During his six years in office, the president has only vetoed legislation twice, according to the Associated Press. But then again, there was little need to to do so previously.
The Democrats controlled both chambers during his first two years in office. Throughout the last four, he had Senate Majority Leader Harry Reid (D-Nev.) to run interference for him by blocking bills the president didn’t like.
The 114th Congress, beginning January 3rd, promises to be a whole new ballgame.
“I haven’t used the veto pen very often since I’ve been in office,” Obama said in an NPR interview airing Monday, according to the AP via CNS News. “Now, I suspect, there are going to be some times where I’ve got to pull that pen out.”
He added: “I’m going to defend gains that we’ve made in health care. I’m going to defend gains that we’ve made on environment and clean air and clean water.”
The AP reported:
Obama’s notice to the GOP came as he sought to set the tone for a year in which Congress and the president are on a near-certain collision course. Buoyed by decisive gains in last month’s midterm elections, Republicans are itching to use their newfound Senate majority to derail Obama’s plans on immigration, climate change and health care, to name a few.
To overturn Obama’s veto, Republicans would need the votes of two-thirds of the House and Senate. Their majorities in both chambers are not that large, so they would still need to persuade some Democrats to defy the president.
Incoming Senate Majority Leader Mitch McConnell (R-Ky.) predicts that not all bills will be vetoed.
“Bipartisan jobs bills will see the light of day and will make it to the President’s desk, and he’ll have to make decisions about ideology versus creating jobs for the middle class,” McConnell said in response to Obama’s comments. “There’s a lot we can get done together if the president puts his famous pen to use signing bills rather than vetoing legislation his liberal allies don’t like.”
But the president may even have issues with “bipartisan jobs bills” given the differing philosophies between Obama and the GOP as to what constitutes a jobs bill.
For example, Republicans may consider lowering the corporate tax rate as a jobs bill. Obama would rather see Congress extend unemployment compensation.
The AP reported:
Potential areas for cooperation include tax reform and global trade deals — both issues where Obama and Republicans see at least partially eye to eye.
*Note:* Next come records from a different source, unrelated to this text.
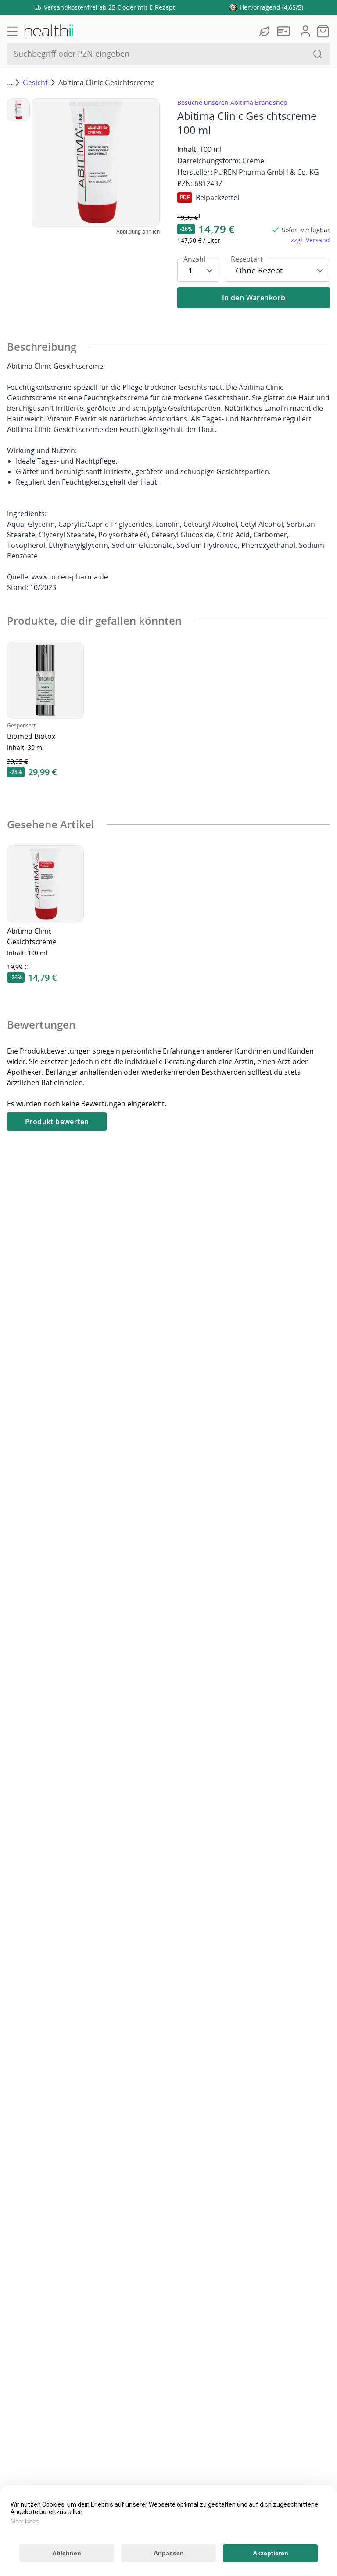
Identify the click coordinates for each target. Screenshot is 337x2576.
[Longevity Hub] (265, 31)
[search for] (317, 54)
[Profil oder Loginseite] (305, 31)
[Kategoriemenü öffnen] (12, 31)
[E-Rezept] (285, 31)
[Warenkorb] (323, 31)
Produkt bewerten (57, 1121)
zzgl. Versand (310, 240)
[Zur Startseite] (48, 31)
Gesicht (35, 82)
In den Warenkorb (253, 297)
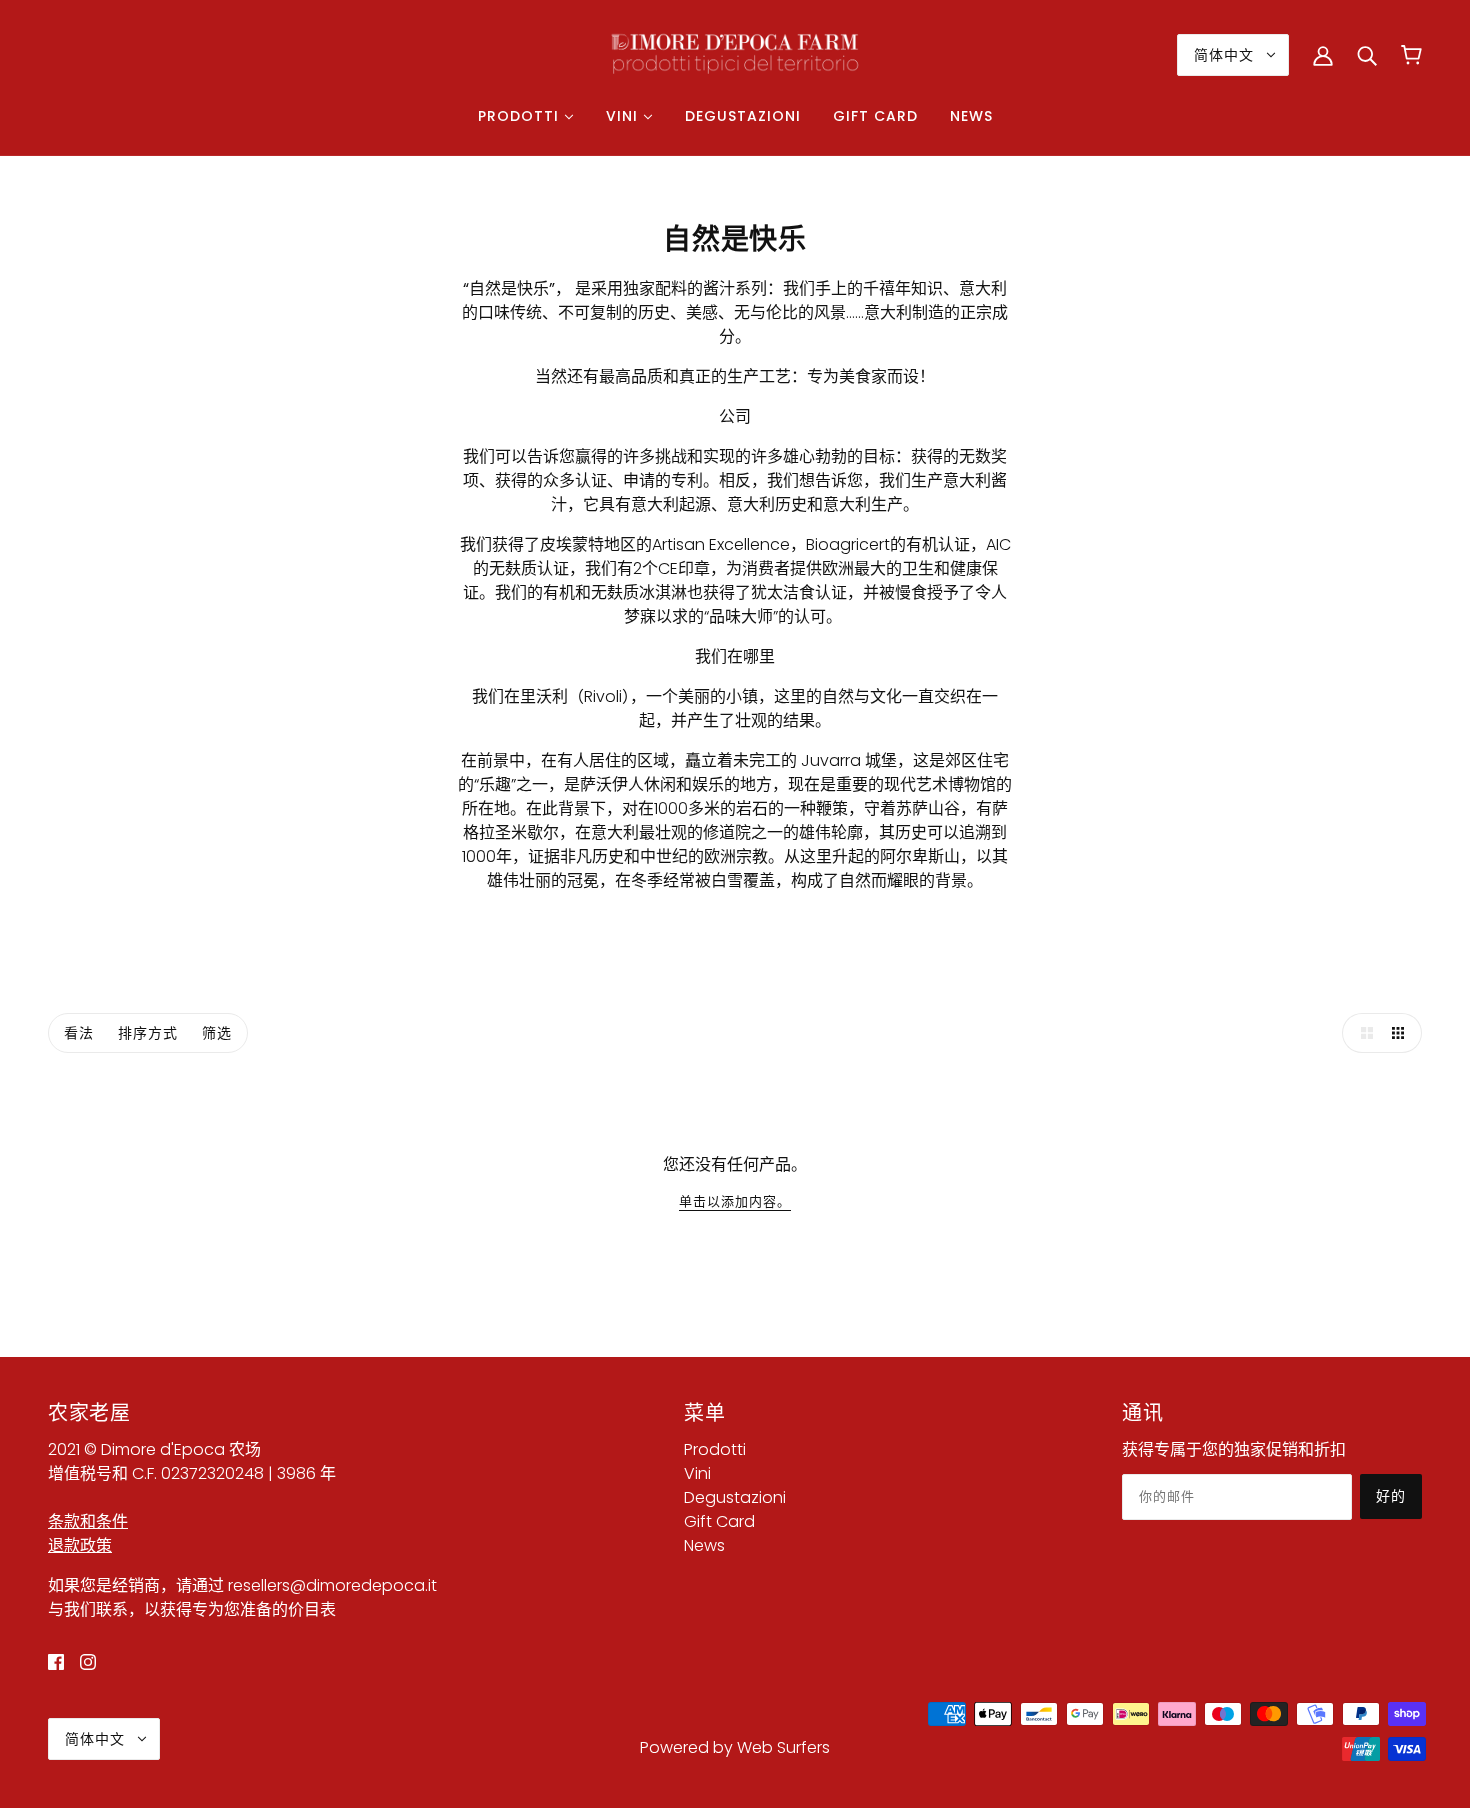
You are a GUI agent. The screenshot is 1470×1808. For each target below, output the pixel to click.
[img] (56, 1662)
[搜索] (1367, 55)
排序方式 (148, 1033)
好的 (1391, 1496)
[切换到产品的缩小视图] (1402, 1033)
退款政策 (80, 1545)
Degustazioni (735, 1497)
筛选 (217, 1033)
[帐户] (1323, 55)
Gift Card (719, 1521)
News (704, 1545)
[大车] (1411, 55)
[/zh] (735, 53)
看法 (79, 1033)
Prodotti (715, 1449)
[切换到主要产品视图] (1362, 1033)
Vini (697, 1473)
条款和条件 (88, 1521)
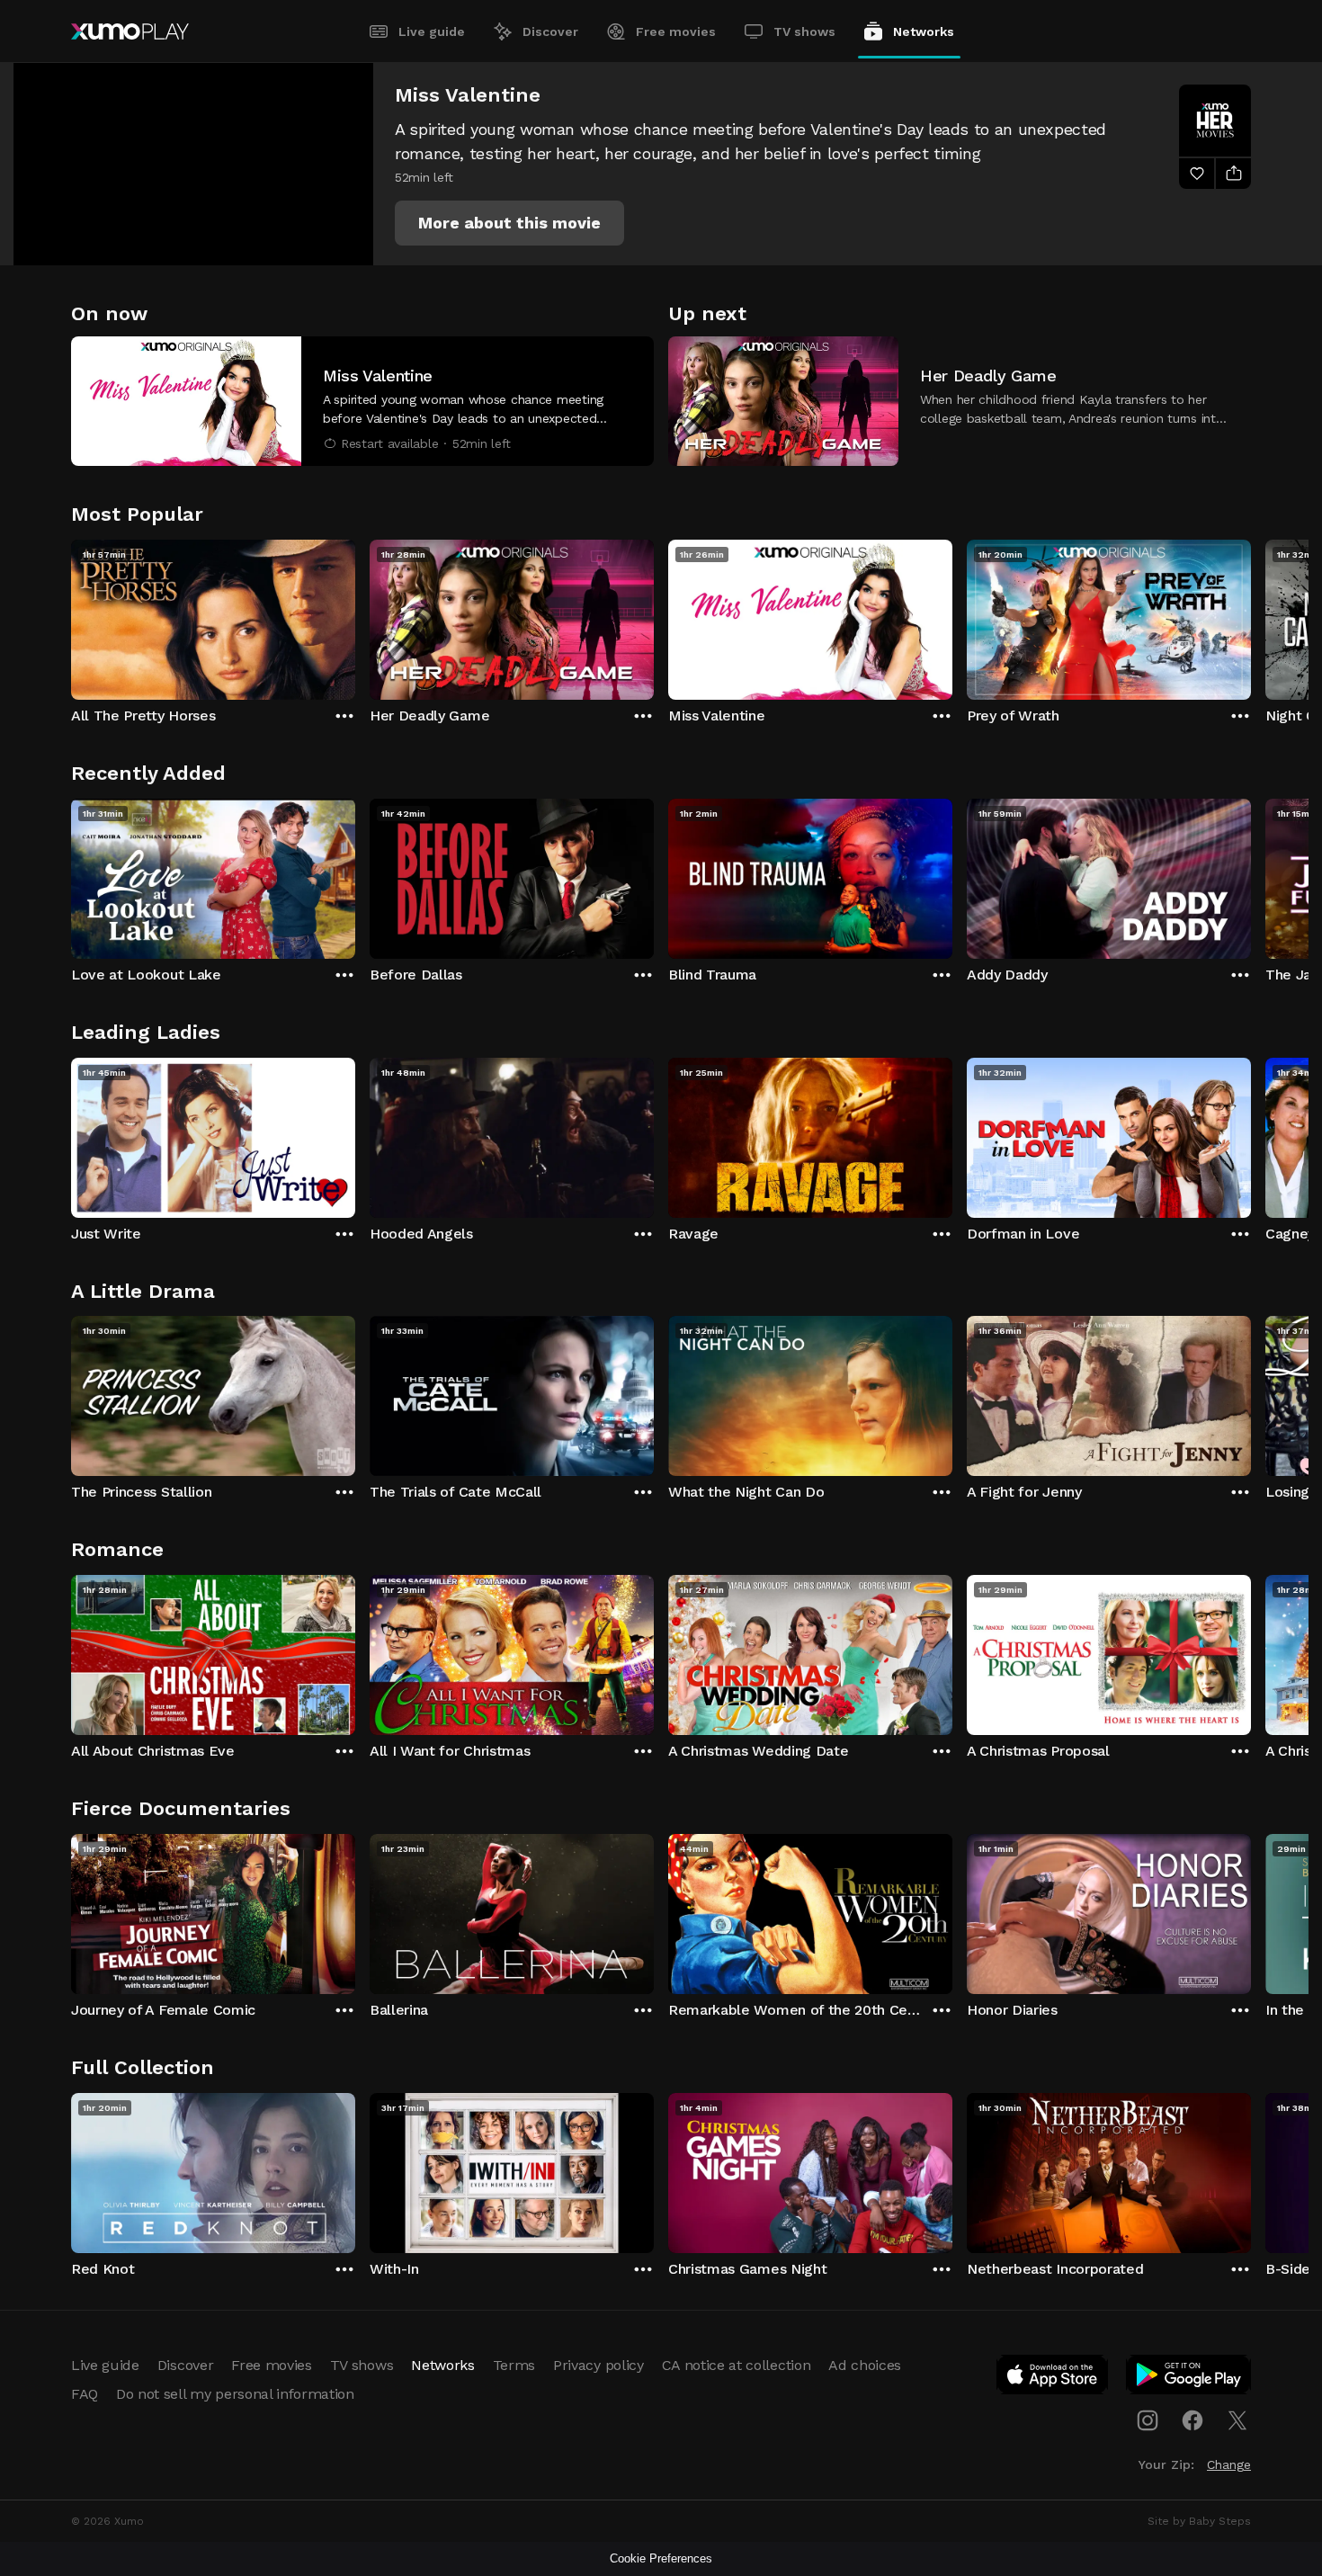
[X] (1237, 2420)
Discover (550, 31)
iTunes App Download (1053, 2378)
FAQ (84, 2393)
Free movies (676, 31)
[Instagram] (1147, 2420)
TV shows (804, 31)
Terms (514, 2365)
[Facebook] (1192, 2420)
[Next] (1251, 615)
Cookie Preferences (661, 2558)
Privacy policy (598, 2365)
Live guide (431, 31)
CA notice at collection (736, 2365)
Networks (923, 31)
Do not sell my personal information (235, 2393)
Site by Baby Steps (1199, 2521)
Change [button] (1229, 2464)
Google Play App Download (1189, 2378)
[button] (509, 223)
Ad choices (864, 2365)
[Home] (130, 31)
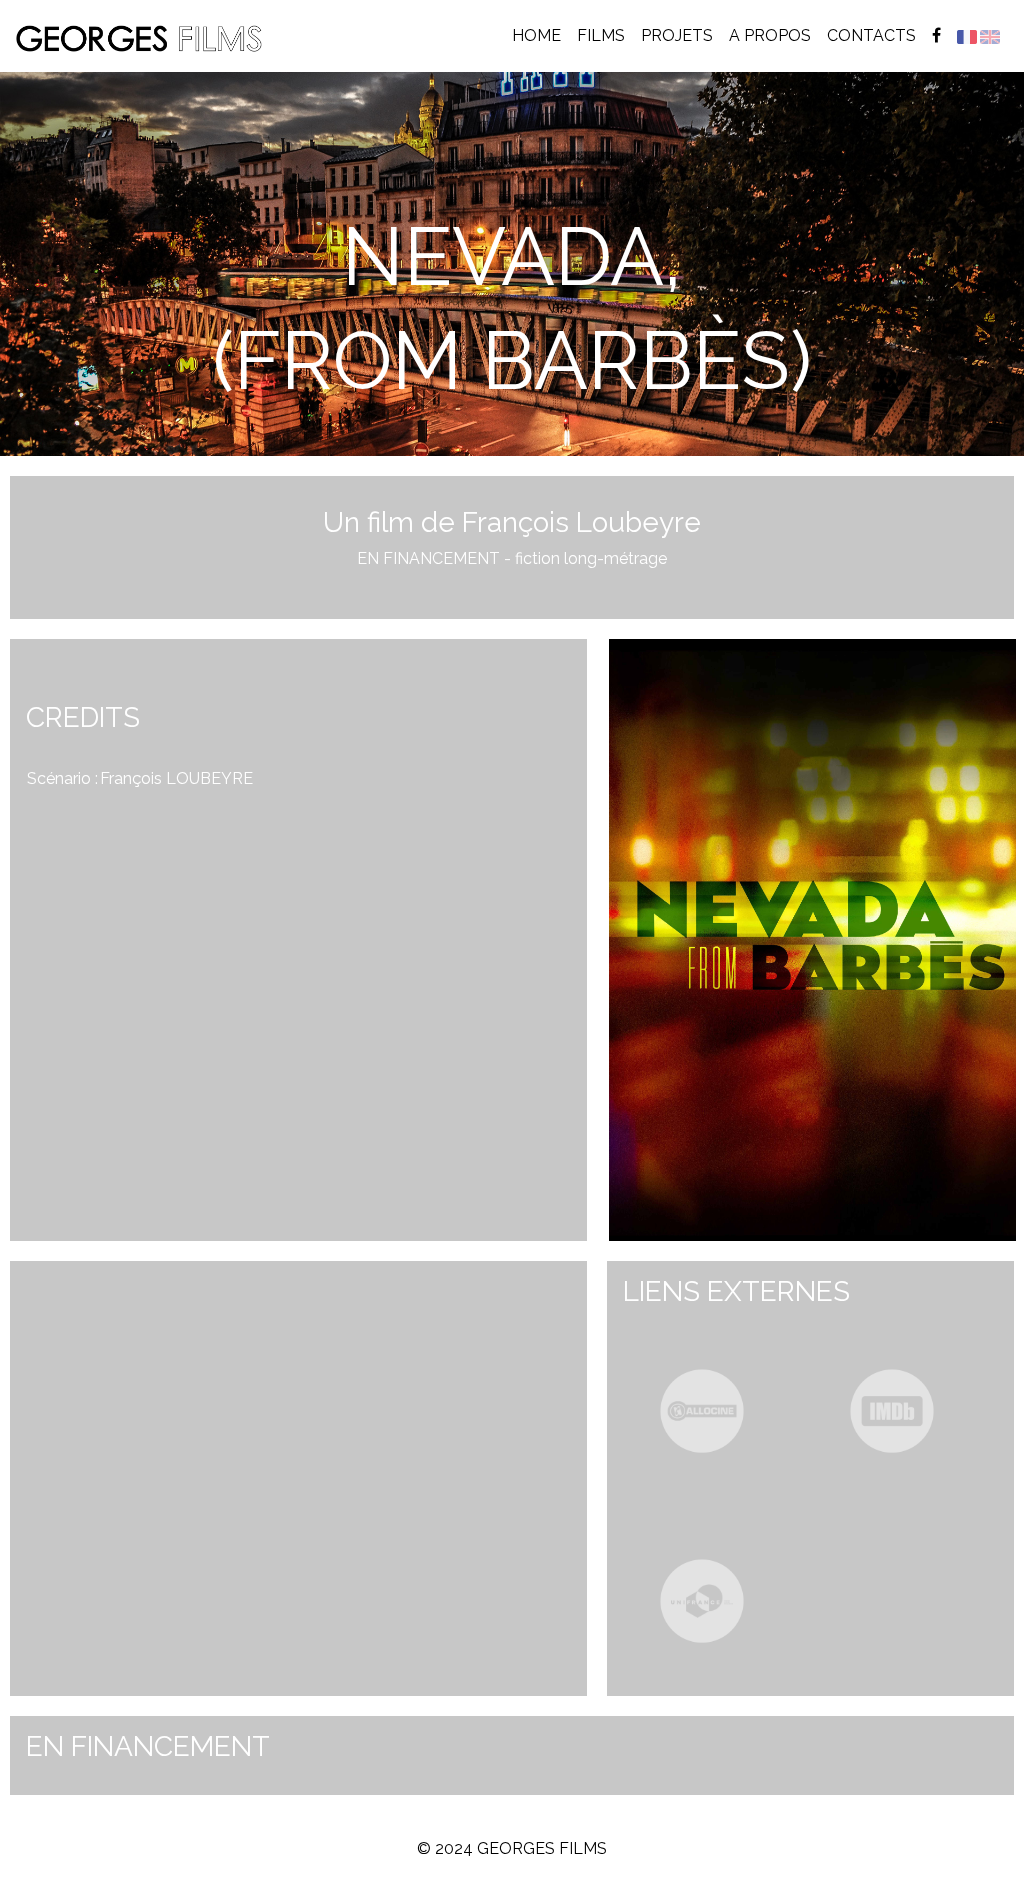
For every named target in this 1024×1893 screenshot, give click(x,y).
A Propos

Conversely, the likeliest points of friction surround Environmental Protection Agency regulations, the Keystone XL pipeline and Obama’s unilateral steps on immigration, which let millions of people in the U.S. illegally avoid deportation and get work permits.
Obama also talked about his latest shellacking that was the 2014 midterm elections.
“I think we had a great record for members of Congress to run on and I don’t think we — myself and the Democratic Party — made as good of a case as we should have,” Obama said. “And you know, as a consequence, we had really low voter turnout, and the results were bad.”